The work must be connected to an identified participant and the support being delivered. The amount charged must reflect the actual work completed.

Do not use `_NF` for general administration such as preparing service agreements, entering client details, scheduling, rostering, monitoring travel, creating service bookings, processing claims, invoicing, staff training or supervision. Those costs are treated as overheads included in the support price.

Example: An OT spends 30 minutes analysing the participant’s assessment and preparing their individual therapy program:
15_617_0128_1_3_NF
Quantity: 0.50 hours


3. `_PT` — Provider Travel

Use `_PT` for the labour-time component of provider travel connected to an eligible face-to-face service.

Current detailed conditions include:

- the underlying item permits provider travel;
- the participant agreed to the travel charge in advance;
- the primary support is actually delivered face-to-face;
- the travel is required to deliver that specific support;
- an employed worker is paid for the travel time, or the provider is a travelling sole trader; and
- the travel is not already built into the support price.

For therapy and early childhood therapy, the travel-time price is generally capped at 50% of the direct-service price. Travel-time limits are generally up to 30 minutes each way in MMM1–3 locations and up to 60 minutes each way in MMM4–5 locations. Different arrangements apply in remote and very remote areas.

ExampleAn OT travels 20 minutes to deliver an in-person appointment:
15_617_0128_1_3_PT
Quantity: 0.33 hours


The direct therapy and travel should be separate invoice and claim lines:
15_617_0128_1_3       Direct therapy session
15_617_0128_1_3_PT    Travel time

The `_PT` item is for time, not vehicle expenses.
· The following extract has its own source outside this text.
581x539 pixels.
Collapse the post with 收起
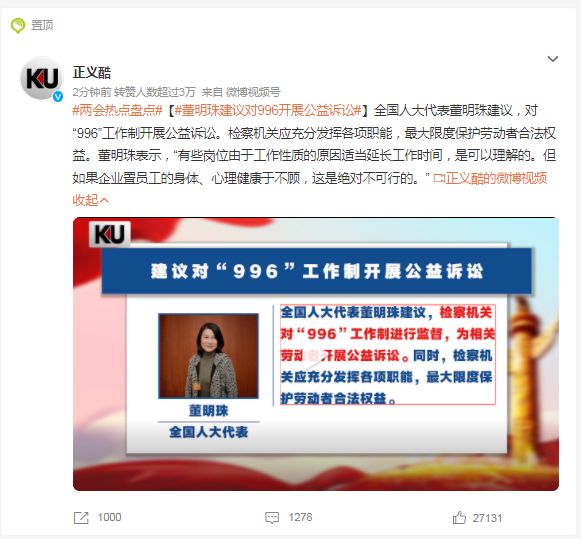90,200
Kilometres, tolls, parking, flights or accommodation—where claimable—must use the relevant separate provider-travel non-labour item, such as the appropriate `15_799_...` item.

4. `_RR` — NDIA Requested Reports

Use `_RR` only when the report has actually been requested or required by the NDIA.
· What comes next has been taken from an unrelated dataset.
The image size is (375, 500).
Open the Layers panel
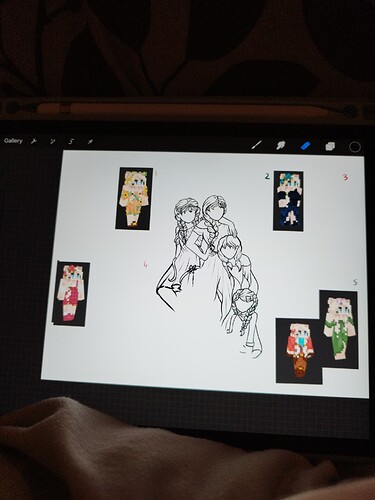coord(330,146)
The detailed NDIA guidance treats a report as NDIA-requested where it is:

- required at the commencement of a plan to outline objectives and goals;
- required for a plan review to measure functional outcomes or recommend future supports; or
- specifically stipulated by the NDIA as required in the participant’s plan.
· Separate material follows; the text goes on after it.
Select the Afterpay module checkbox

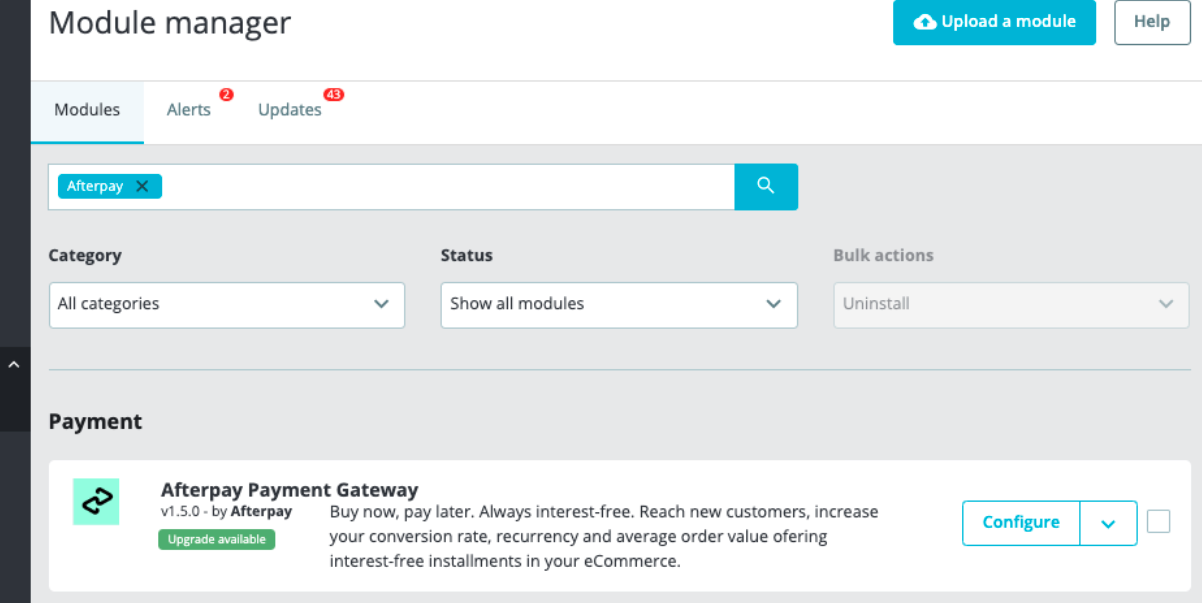(1158, 521)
The participant must also have agreed in advance that the cost of NDIA-requested reports may be charged to their plan.

Example: The NDIA requires an OT functional capacity report for the participant’s plan reassessment:
15_617_0128_1_3_RR

A report requested only by a support coordinator, plan manager, family member or another provider is not automatically `_RR`. It may be eligible as `_NF` if it is participant-specific, permitted under the item and agreed in advance.

5. `_TH` — Telehealth

Use `_TH` where the direct service itself is delivered remotely and in real time, rather than face-to-face.

Conditions include:

- telehealth is appropriate for the support and participant;
- it provides an appropriate standard of care;
- it is connected to the specific participant support, not general administration;
- the participant understands the proposed delivery method and charges; and
- telehealth claiming is agreed in advance through the service agreement.

ExampleAn OT conducts the participant’s therapy appointment by video conference:
15_617_0128_1_3_TH

The key distinction is:

- Live remote session with the participant: `_TH`
- Participant-specific work done without the participant: `_NF`
- In-person session: base item with no suffix


Recommended claiming logic for quickclaim

For a service delivered from 1 July 2026, the practical decision sequence should be:

Face-to-face direct session   base item
Live remote direct session   _TH
Participant-specific indirect work _NF
Travel time for face-to-face support _PT
Report specifically required by NDIA _RR
Eligible short-notice cancellation _CA

Each component should normally be recorded as a separate invoice and claim line. Providers should use the exact item published in the schedule and should not generate a suffix merely because the activity sounds eligible; not every support item permits every claim type.